La somme allouée à titre de dommages-intérêts pour licenciement sans cause réelle et sérieuse produit de droit intérêts au taux légal à compter du prononcé du présent arrêt, soit à compter du 17 février 2026.
— Sur les documents à remettre -
L’ASSOCIATION [1] devra remettre à Madame [K] [X] un certificat de travail, une attestation Pôle Emploi devenu France Travail et un solde de tout compte conformes aux dispositions du présent arrêt.

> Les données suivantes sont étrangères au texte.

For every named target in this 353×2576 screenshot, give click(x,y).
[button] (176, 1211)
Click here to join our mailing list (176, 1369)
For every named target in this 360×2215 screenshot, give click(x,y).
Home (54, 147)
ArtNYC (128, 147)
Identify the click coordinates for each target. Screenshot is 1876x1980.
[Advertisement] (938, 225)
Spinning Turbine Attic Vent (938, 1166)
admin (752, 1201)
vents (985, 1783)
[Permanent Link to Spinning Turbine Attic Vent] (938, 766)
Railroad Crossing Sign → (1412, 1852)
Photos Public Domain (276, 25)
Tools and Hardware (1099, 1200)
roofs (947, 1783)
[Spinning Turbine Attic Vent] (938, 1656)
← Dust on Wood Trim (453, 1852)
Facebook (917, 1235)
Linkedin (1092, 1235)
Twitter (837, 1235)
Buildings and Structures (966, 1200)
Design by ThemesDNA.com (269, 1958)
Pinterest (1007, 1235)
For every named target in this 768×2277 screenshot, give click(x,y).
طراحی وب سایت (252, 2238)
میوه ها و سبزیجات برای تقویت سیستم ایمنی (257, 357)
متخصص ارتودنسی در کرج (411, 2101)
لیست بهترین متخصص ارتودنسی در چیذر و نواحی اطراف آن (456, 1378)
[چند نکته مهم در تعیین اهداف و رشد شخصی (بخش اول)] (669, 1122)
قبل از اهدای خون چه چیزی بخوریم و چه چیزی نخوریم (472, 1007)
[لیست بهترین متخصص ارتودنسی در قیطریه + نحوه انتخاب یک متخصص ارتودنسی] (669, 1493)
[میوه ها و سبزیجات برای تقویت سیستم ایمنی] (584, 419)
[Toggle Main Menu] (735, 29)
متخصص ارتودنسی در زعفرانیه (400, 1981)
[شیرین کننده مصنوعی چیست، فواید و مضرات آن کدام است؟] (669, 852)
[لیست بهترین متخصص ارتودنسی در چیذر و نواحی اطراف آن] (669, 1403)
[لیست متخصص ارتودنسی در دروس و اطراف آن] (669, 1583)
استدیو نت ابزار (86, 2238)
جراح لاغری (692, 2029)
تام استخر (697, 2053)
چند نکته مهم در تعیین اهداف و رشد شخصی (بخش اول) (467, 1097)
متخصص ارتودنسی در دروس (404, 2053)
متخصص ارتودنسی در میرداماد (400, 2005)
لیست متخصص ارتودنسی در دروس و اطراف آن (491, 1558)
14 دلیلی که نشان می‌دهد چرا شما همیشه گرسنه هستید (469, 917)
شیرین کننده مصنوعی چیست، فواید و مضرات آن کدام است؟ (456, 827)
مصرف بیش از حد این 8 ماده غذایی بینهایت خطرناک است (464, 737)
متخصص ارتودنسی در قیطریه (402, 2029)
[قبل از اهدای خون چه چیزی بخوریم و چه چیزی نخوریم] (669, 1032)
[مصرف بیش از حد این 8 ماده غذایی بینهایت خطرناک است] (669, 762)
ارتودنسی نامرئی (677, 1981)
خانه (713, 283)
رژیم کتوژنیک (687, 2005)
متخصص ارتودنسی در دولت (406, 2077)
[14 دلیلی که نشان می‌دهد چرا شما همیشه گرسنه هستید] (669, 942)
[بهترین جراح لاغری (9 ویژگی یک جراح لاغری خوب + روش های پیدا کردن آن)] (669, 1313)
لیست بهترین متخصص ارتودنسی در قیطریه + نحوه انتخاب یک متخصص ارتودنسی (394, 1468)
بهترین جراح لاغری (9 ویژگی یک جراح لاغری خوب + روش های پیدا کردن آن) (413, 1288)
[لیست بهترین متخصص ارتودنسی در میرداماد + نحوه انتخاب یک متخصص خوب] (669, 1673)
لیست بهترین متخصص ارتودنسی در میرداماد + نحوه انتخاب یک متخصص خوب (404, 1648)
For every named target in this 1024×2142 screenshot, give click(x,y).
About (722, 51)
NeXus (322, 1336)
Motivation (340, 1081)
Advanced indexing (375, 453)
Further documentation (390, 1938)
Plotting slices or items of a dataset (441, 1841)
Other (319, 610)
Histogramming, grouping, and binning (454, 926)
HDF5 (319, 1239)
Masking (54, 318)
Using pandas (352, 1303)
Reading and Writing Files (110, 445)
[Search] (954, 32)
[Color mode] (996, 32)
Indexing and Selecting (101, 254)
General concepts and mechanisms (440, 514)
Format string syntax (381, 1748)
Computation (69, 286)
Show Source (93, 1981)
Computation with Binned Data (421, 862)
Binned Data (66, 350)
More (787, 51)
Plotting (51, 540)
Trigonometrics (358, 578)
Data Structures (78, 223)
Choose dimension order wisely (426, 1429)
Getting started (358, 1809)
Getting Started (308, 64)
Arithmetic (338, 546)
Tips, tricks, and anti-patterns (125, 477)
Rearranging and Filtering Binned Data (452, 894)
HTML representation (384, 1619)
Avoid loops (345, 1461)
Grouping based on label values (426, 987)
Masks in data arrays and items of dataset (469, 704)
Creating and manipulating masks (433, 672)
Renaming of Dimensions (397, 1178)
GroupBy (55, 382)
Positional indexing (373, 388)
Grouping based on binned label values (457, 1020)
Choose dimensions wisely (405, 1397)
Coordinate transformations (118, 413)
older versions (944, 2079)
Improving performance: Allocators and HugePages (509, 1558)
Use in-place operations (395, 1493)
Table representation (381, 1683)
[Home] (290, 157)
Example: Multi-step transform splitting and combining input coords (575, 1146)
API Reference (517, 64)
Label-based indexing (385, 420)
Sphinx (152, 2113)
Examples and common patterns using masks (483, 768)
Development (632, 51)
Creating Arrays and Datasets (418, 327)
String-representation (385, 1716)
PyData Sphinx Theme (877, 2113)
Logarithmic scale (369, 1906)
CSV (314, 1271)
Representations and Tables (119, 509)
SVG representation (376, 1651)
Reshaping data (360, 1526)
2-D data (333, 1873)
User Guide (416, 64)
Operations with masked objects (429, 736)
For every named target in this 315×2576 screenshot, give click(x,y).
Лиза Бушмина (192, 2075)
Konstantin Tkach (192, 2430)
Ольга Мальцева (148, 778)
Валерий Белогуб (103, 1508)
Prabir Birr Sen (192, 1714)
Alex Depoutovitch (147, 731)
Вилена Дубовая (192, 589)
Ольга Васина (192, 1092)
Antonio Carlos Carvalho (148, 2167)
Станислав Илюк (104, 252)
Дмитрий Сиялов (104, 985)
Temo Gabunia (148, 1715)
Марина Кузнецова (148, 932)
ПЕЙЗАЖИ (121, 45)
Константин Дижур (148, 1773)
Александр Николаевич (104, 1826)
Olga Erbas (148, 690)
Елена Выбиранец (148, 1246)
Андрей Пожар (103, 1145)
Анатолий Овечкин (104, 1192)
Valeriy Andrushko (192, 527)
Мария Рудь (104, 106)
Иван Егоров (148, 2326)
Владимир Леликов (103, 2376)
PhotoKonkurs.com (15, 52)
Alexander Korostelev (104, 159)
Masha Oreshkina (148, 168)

Cette remise de documents devra intervenir dans le délai d’un mois suivant la signification du présent arrêt, sous peine d’une astreinte de 50 euros par jour de retard, pendant 60 jours, et ce sans que la cour se réserve la liquidation de cette astreinte.
— Sur les dépens et frais irrépétibles -
Le jugement déféré sera confirmé en ses dispositions sur les dépens et frais irrépétibles de première instance.
L’ASSOCIATION [1] sera condamnée aux entiers dépens d’appel ainsi qu’à payer à Madame [K] [X] la somme de 2.000 euros sur le fondement de l’article 700 du code de procédure civile en cause d’appel.
PAR CES MOTIFS
La Cour, statuant publiquement, contradictoirement, après en avoir délibéré conformément à la loi,
— Infirme le jugement déféré sauf en ses dispositions sur les dépens et frais irrépétibles de première instance ;
Statuant à nouveau,
— Dit que la demande de Madame [K] [X] afin de condamner l’ASSOCIATION [1] à lui payer des dommages-intérêts pour défaut de visite médicale et manquement à l’obligation de sécurité est irrecevable comme prescrite ;
— Dit que l’inaptitude de Madame [K] [X] au poste de travail qu’elle occupait au sein de l’ASSOCIATION [1], telle que constatée par le médecin du travail le 25 juin 2019, a une origine professionnelle ;
— Dit que le licenciement pour inaptitude notifié le 2 août 2019 par l’ASSOCIATION [1] à Madame [K] [X] est sans cause réelle et sérieuse ;
— Condamne l’ASSOCIATION [1] à payer à Madame [K] [X] les sommes suivantes :
* 1.359,13 euros au titre du solde de l’indemnité spéciale de licenciement prévue par l’article L. 1226-14 du code du travail,
* 2.206,60 euros au titre de l’indemnité compensatrice prévue par l’article L. 1226-14 du code du travail,
* 7.000 euros, à titre de dommages-intérêts, au titre de la réparation du préjudice subi du fait d’une perte d’emploi injustifiée en raison d’un licenciement pour inaptitude d’origine professionnelle sans cause réelle et sérieuse ;
— Dit que les sommes allouées à titre de solde de l’indemnité spéciale de licenciement et d’indemnité compensatrice produisent de droit intérêts au taux légal à compter du 27 août 2020 ;
— Dit que la somme allouée à titre de dommages-intérêts pour licenciement sans cause réelle et sérieuse produit de droit intérêts au taux légal à compter du 17 février 2026 ;
— Y ajoutant,
— Dit que L’ASSOCIATION [1] doit remettre à Madame [K] [X] un certificat de travail, une attestation Pôle Emploi devenu France Travail et un solde de tout compte conformes aux dispositions du présent arrêt, et dit que cette remise de documents devra intervenir dans le délai d’un mois suivant la signification du présent arrêt, sous peine d’une astreinte de 50 euros par jour de retard, pendant 60 jours, et ce sans que la cour se réserve la liquidation de cette astreinte ;
— Condamne l’ASSOCIATION [1] à payer à Madame [K] [X] la somme de 2.000 euros sur le fondement de l’article 700 du code de procédure civile en cause d’appel ;
— Condamne l’ASSOCIATION [1] aux dépens d’appel ;
— Déboute les parties de leurs demandes plus amples ou contraires.
Ainsi fait et prononcé lesdits jour, mois et an.